Work instruction: Could you repeat every record below exactly, leaving out the pictures?

Material provided:
----------

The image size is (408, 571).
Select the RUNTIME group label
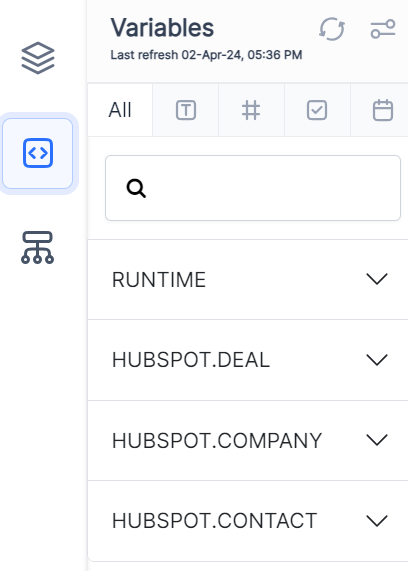click(x=159, y=280)
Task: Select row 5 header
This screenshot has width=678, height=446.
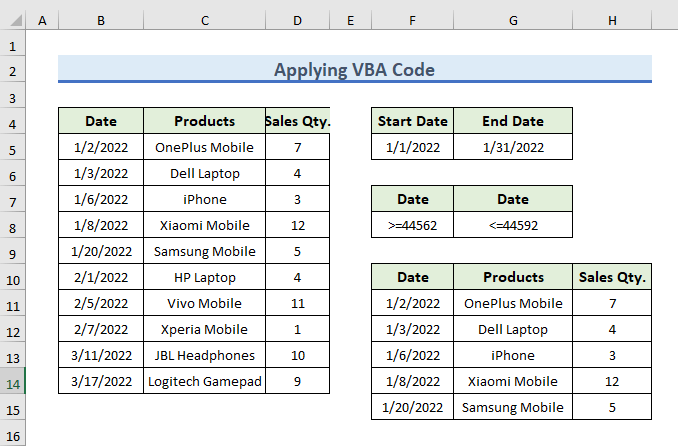Action: tap(13, 148)
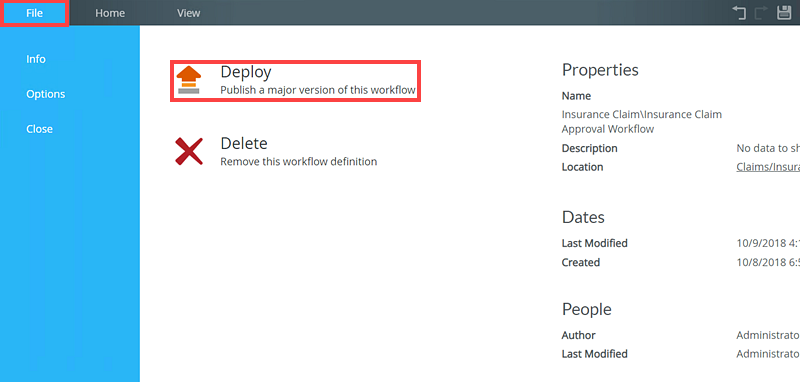Switch to the Home tab

[110, 13]
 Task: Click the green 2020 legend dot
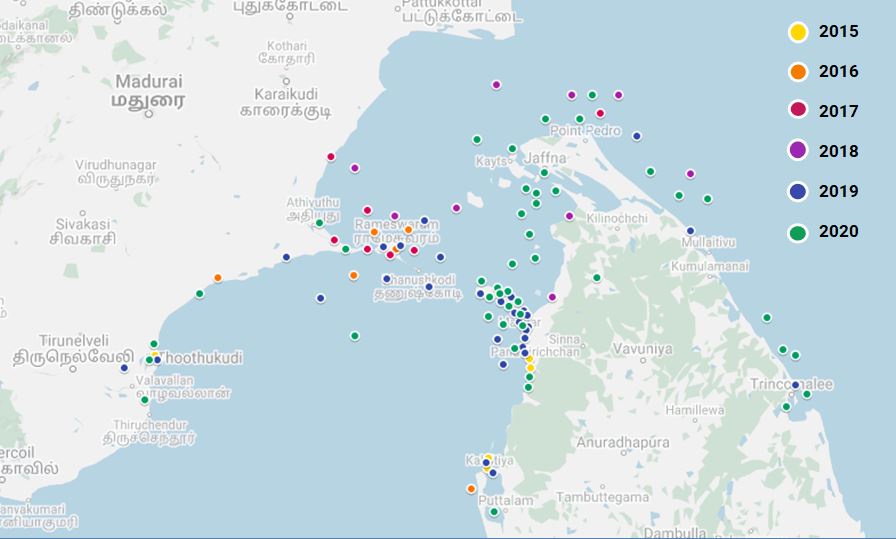click(797, 232)
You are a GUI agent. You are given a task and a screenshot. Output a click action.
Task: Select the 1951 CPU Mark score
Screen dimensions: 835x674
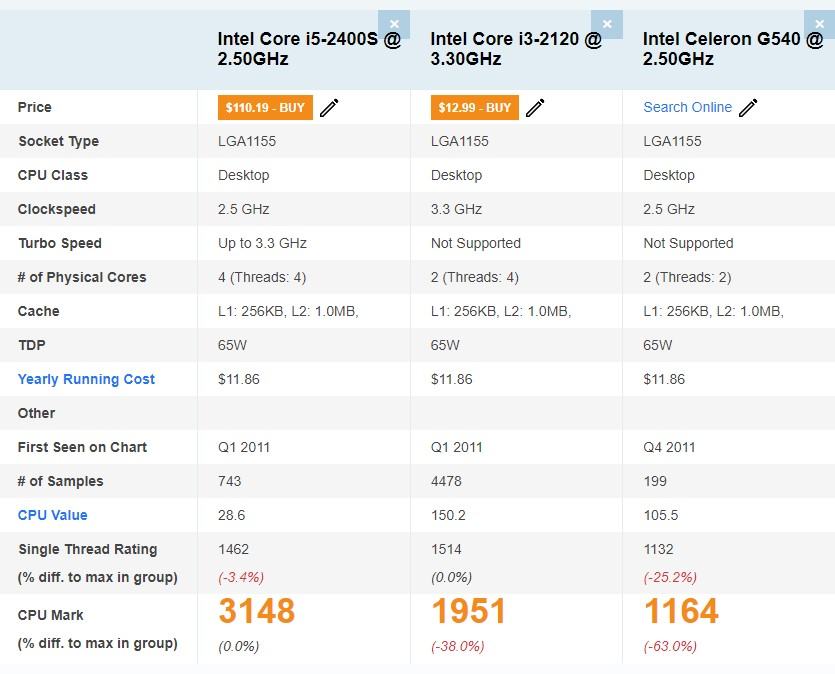coord(469,611)
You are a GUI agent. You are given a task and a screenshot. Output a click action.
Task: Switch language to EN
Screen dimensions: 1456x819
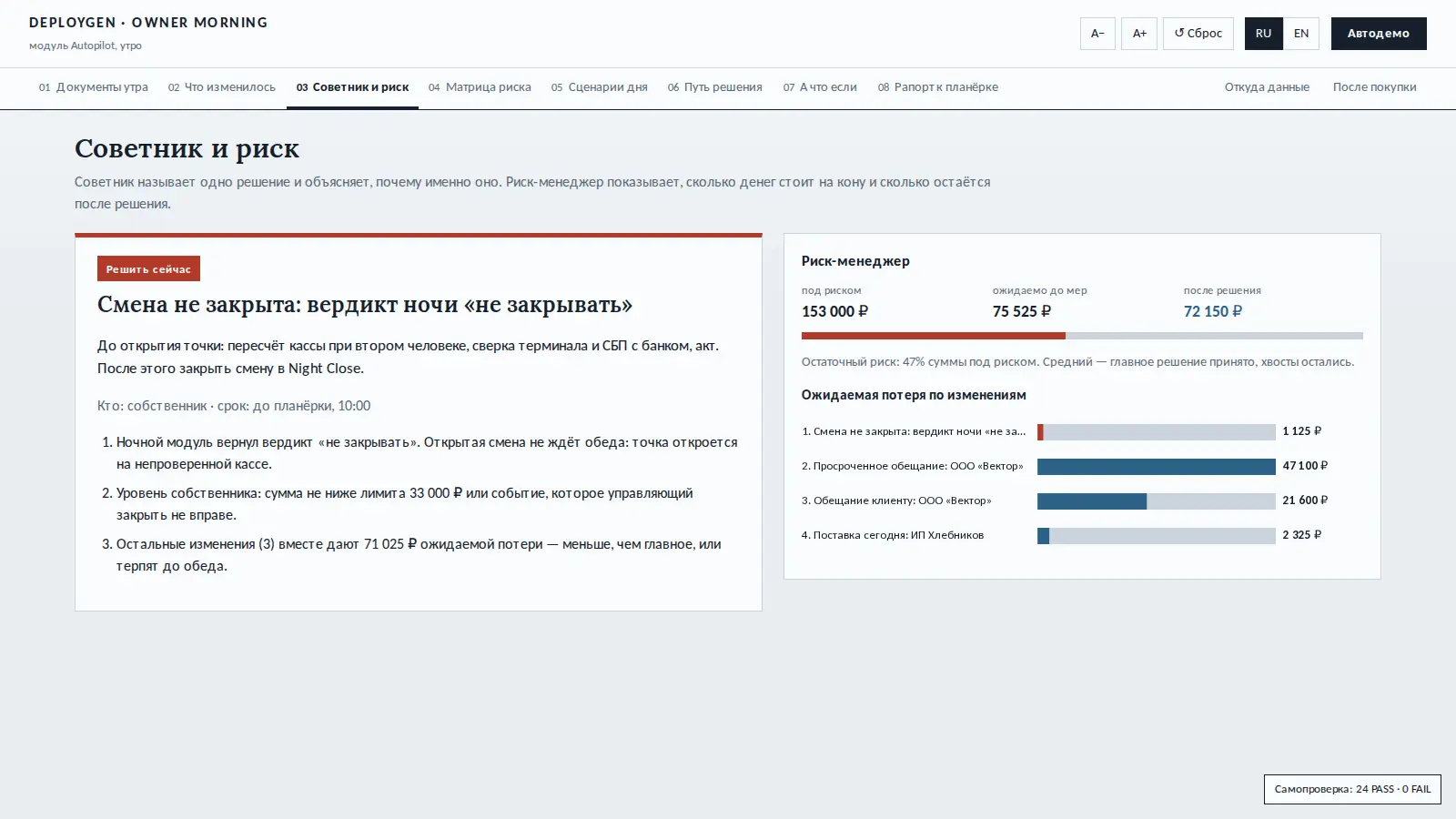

----------

Solution to this task:
The image size is (408, 571).
Select the RUNTIME group label
click(x=159, y=280)
Task: Select row 5 header
This screenshot has width=678, height=446.
Action: tap(13, 148)
Switch to the Home tab

[110, 13]
 Task: Click the green 2020 legend dot
click(797, 232)
You are a GUI agent. You are given a task and a screenshot. Output a click action.
Task: Select the 1951 CPU Mark score
Screen dimensions: 835x674
coord(469,611)
You are a GUI agent. You are given a task and a screenshot. Output a click action.
Task: Switch language to EN
Screen dimensions: 1456x819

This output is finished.